[[ Dataset content, beginning ]]

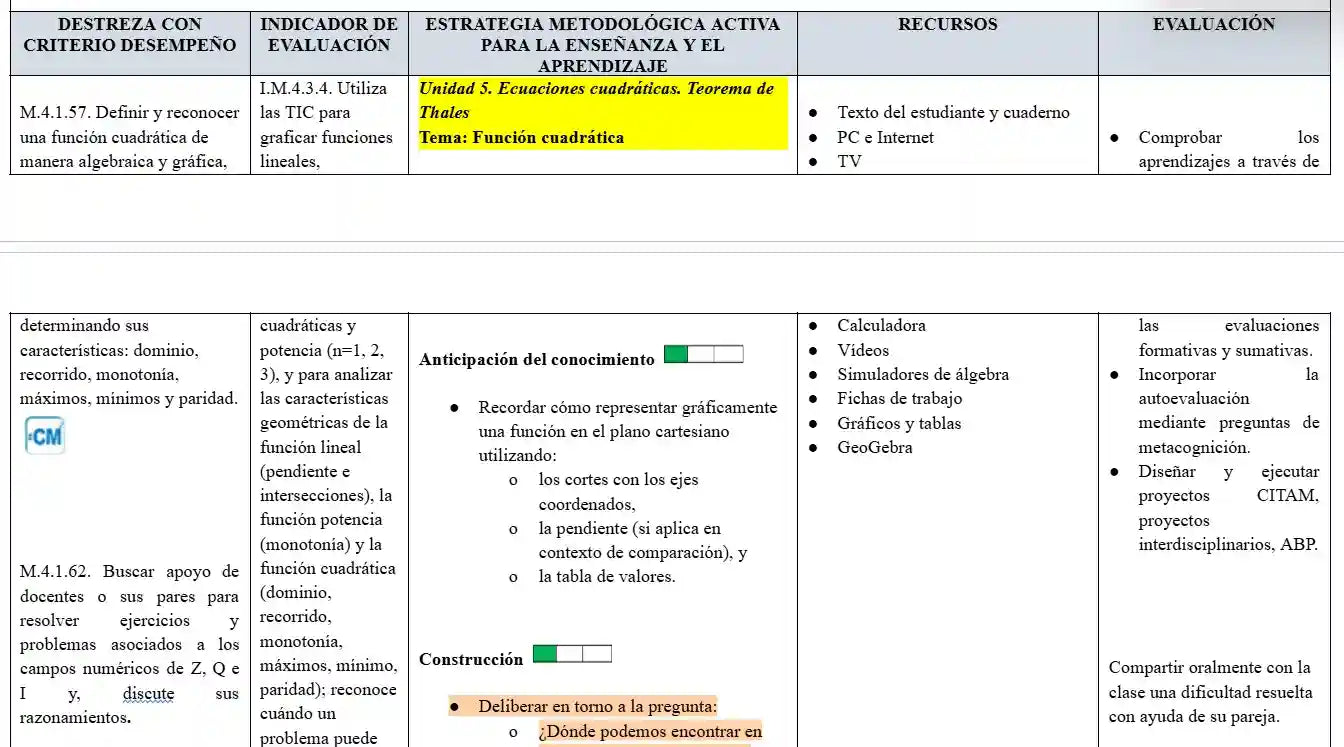Screen dimensions: 1344x747
Task: Click the orange highlighted Deliberar en torno text
Action: [x=597, y=706]
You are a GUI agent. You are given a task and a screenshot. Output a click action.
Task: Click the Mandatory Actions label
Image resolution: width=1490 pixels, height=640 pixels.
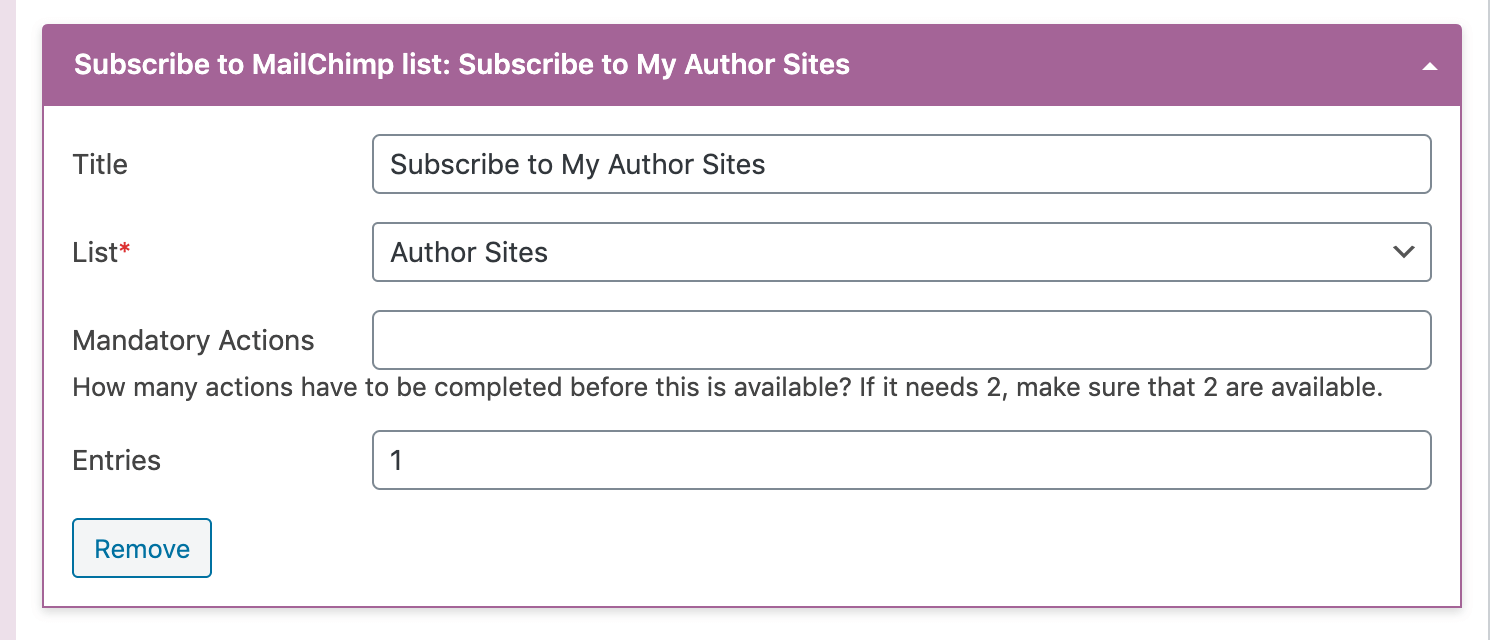tap(193, 340)
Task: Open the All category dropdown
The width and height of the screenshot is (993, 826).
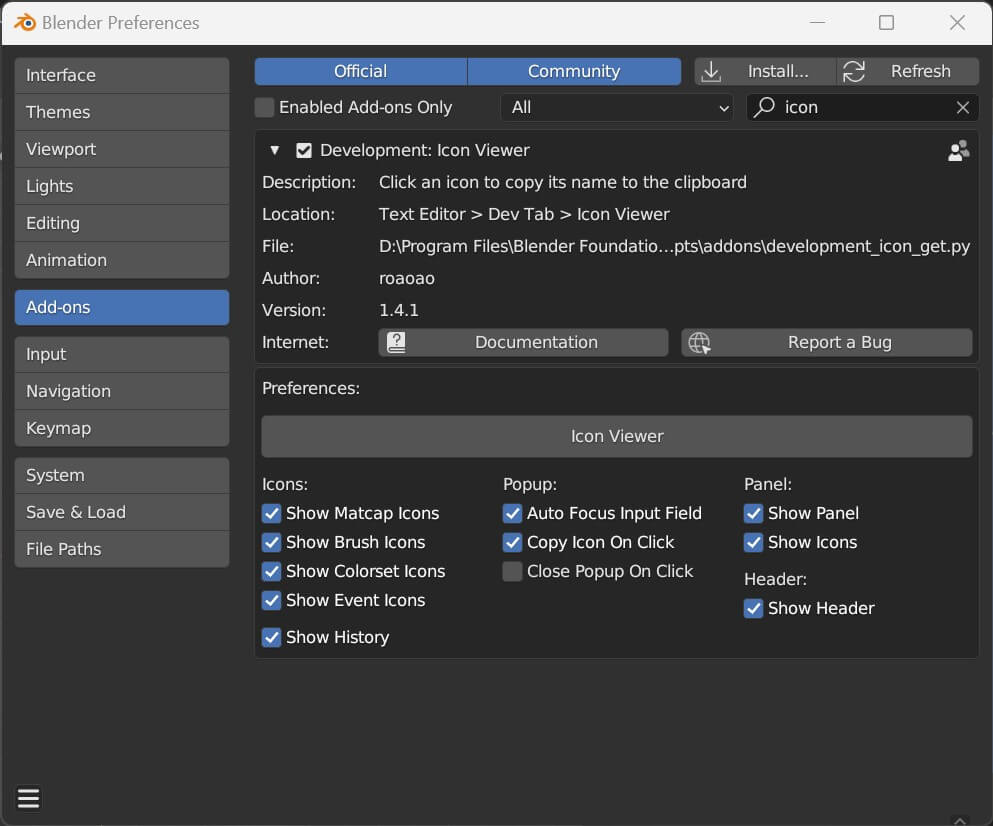Action: [618, 108]
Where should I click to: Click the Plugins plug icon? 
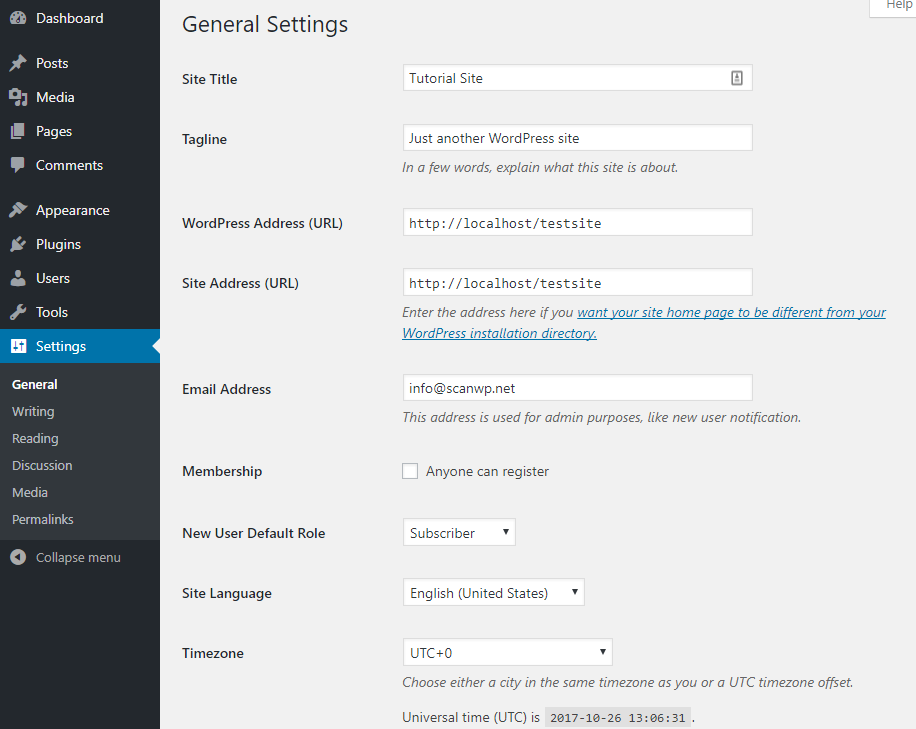18,244
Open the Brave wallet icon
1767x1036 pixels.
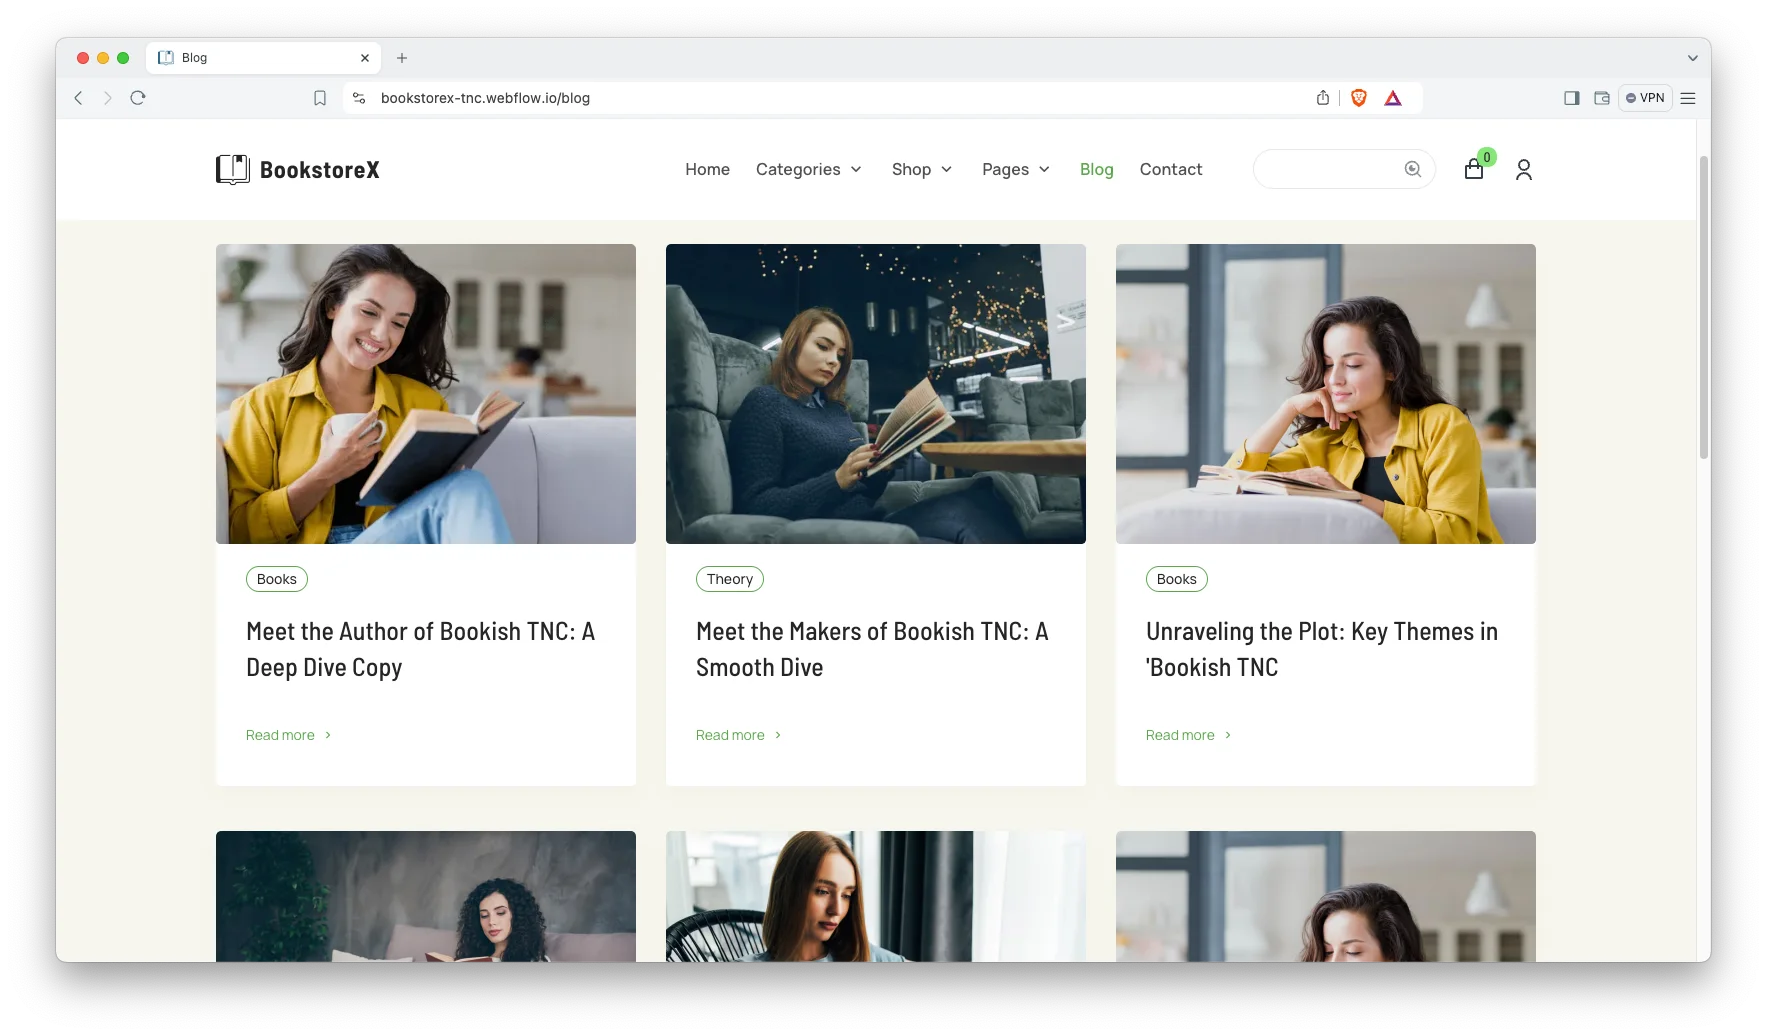(x=1601, y=98)
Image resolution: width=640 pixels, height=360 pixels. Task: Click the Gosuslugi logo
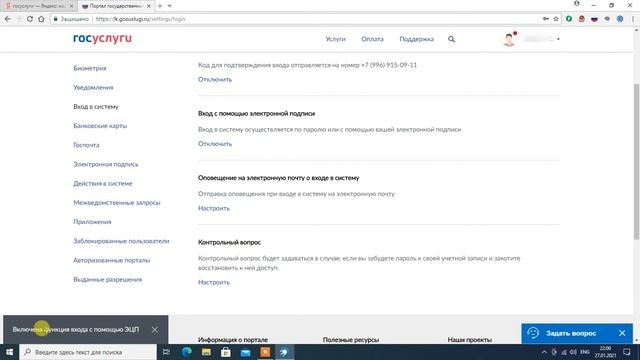point(102,38)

[[ Dataset content, end ]]

Hand back exactly the lines from the one with "You are a GUI" through the last line of the data above, both ends included, with every picture left out.

- [Exercise solution]
You are a GUI agent. You are given a task and a screenshot. Output a click action.
Task: Click the Mandatory Actions label
Image resolution: width=1490 pixels, height=640 pixels.
tap(193, 340)
Task: Open the All category dropdown
The width and height of the screenshot is (993, 826).
Action: [618, 108]
Where should I click to: Click the Plugins plug icon? 
18,244
Open the Brave wallet icon
1767x1036 pixels.
(x=1601, y=98)
Image resolution: width=640 pixels, height=360 pixels. Task: Click the Gosuslugi logo
point(102,38)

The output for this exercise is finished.